Archive for the ‘news conference’ Category
When planning media events, a note: don’t fake them. (UPDATED)
It seems like just a year or so ago that Netflix found itself in the New York Times apologizing for hiring actors to pretend to be excited about the company entering the Canadian market. And didn’t the US Federal Emergency Management agency have to apologize for pretending that its own employees were journalists, when it faked a news conference? Oh yeah, they did!
But hey, those guys are amateurs. They are certainly not “Canada’s home for hard news and straight talk”, a network that is “unwavering in their commitment to uncover the real stories impacting the lives of everyday working people and their families“.
So when Sun News wants to cover a citizenship ceremony, what ends up happening? The minister’s office sends down the orders to put together a ceremony at the Sun studios (not where Elvis and Jerry Lee hung out, sadly), and when they have trouble putting together enough warm bodies to make the ceremony look legit… the ceremony gets faked, with public servants posing as new Canadians.
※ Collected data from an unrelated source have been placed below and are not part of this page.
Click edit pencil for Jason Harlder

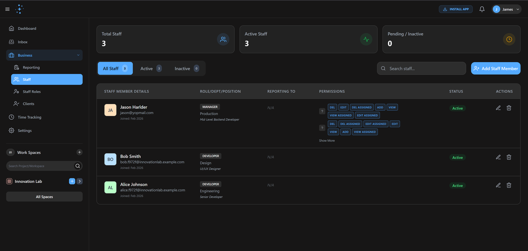click(x=498, y=108)
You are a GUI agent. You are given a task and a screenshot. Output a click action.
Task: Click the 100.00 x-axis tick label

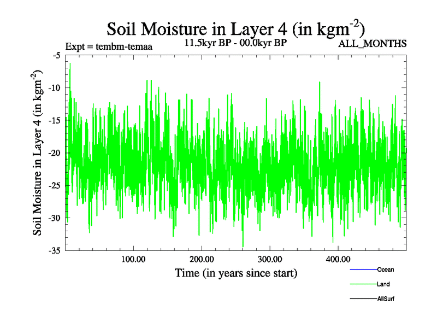pos(133,259)
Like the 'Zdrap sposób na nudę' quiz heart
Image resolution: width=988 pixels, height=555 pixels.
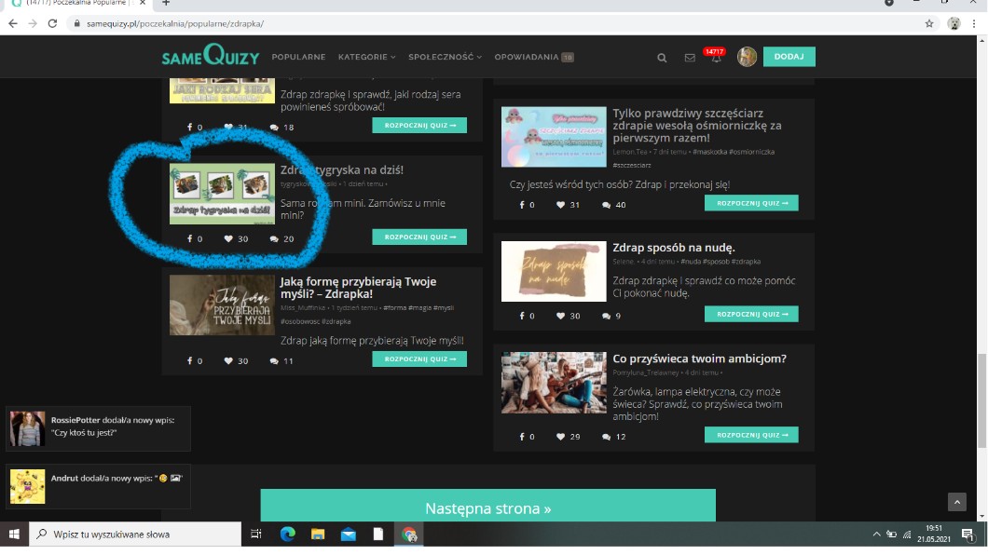[561, 316]
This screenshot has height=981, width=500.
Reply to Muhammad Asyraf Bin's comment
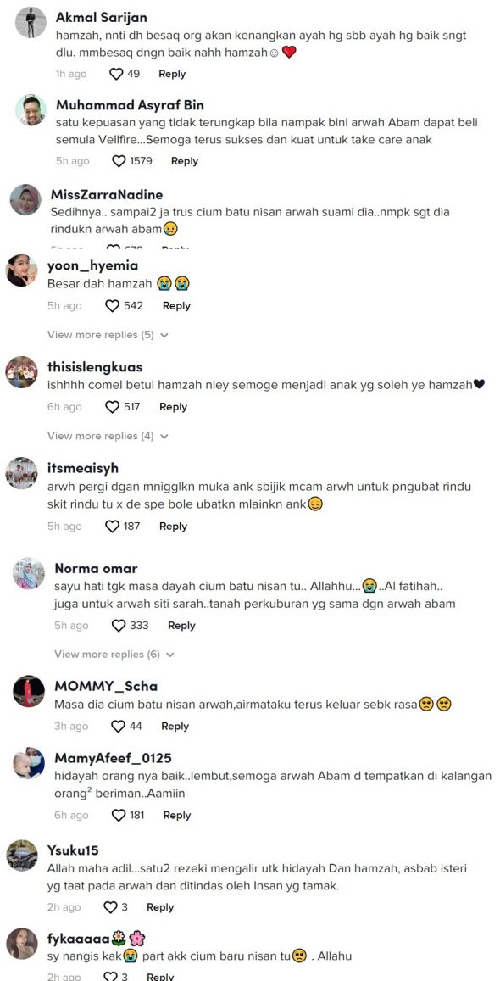[x=185, y=161]
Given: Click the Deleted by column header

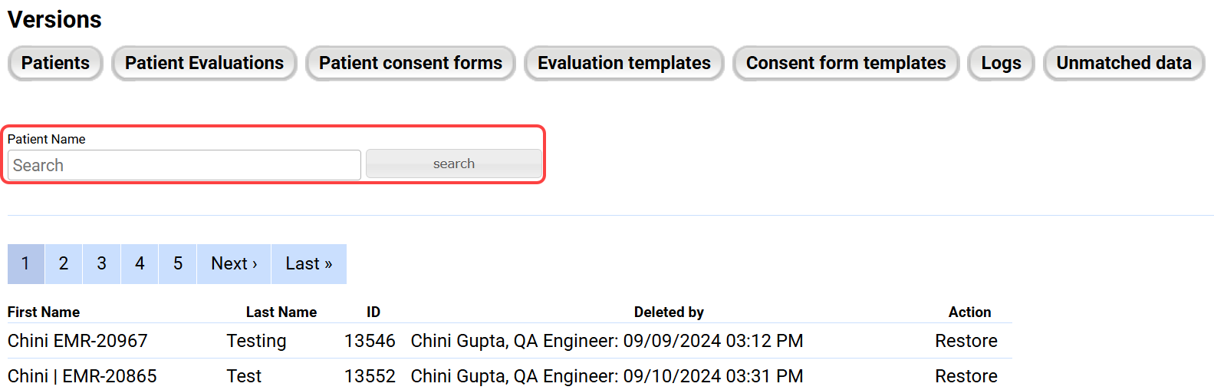Looking at the screenshot, I should (668, 312).
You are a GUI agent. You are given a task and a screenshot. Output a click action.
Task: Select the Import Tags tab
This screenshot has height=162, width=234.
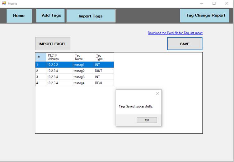pos(91,16)
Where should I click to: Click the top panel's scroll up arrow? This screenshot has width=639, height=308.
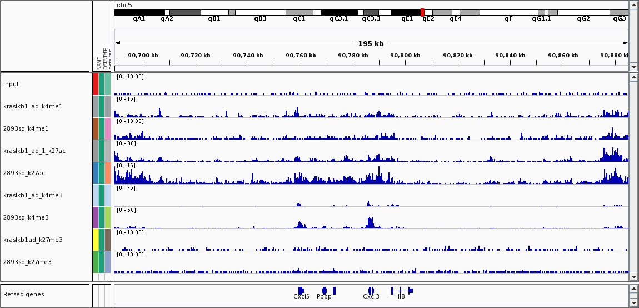(x=633, y=5)
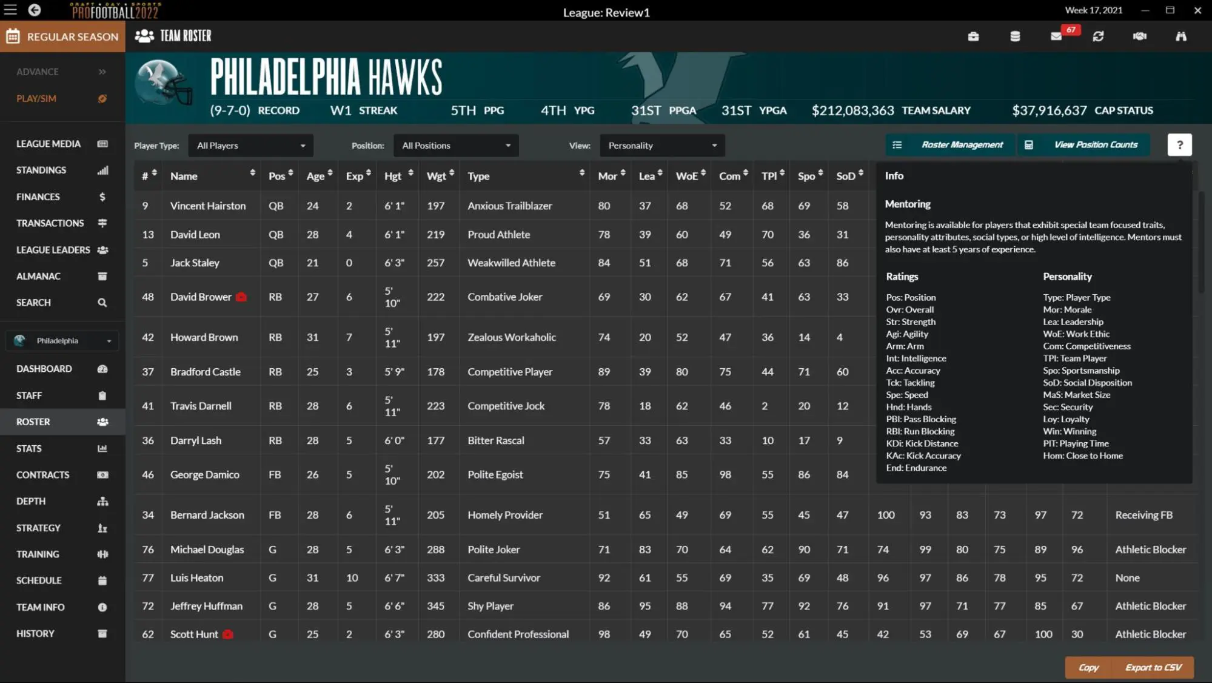Open the Position filter dropdown
This screenshot has height=683, width=1212.
coord(455,145)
Here’s the video, in all its cringeworthy glory. Keep in mind as you watch it, that six of these people are not “new Canadians.” They are federal employees.
I’m guessing the two small people on the end aren’t the public servants. They appear to be children, although in this topsy-turvy world who can tell? Here’s the story as reported in the Globe and Mail, obtained through Access to Information requests by the Canadian Press.
The story’s money quote:
When a bureaucrat sent Sun News a list of possible citizenship ceremonies to cover in Ontario, a network employee suggested another scenario. “Let’s do it. We can fake the Oath,” reads an email from a sunmedia.ca email address, the name blacked out of the document.
I suppose I should draw the lessons, although I can’t imagine I have to:
- Journalists shouldn’t create pseudo events or cover them as real events.
- Public servants should have more integrity.
- Hard news and straight talk don’t mix well with “Fake the Oath.”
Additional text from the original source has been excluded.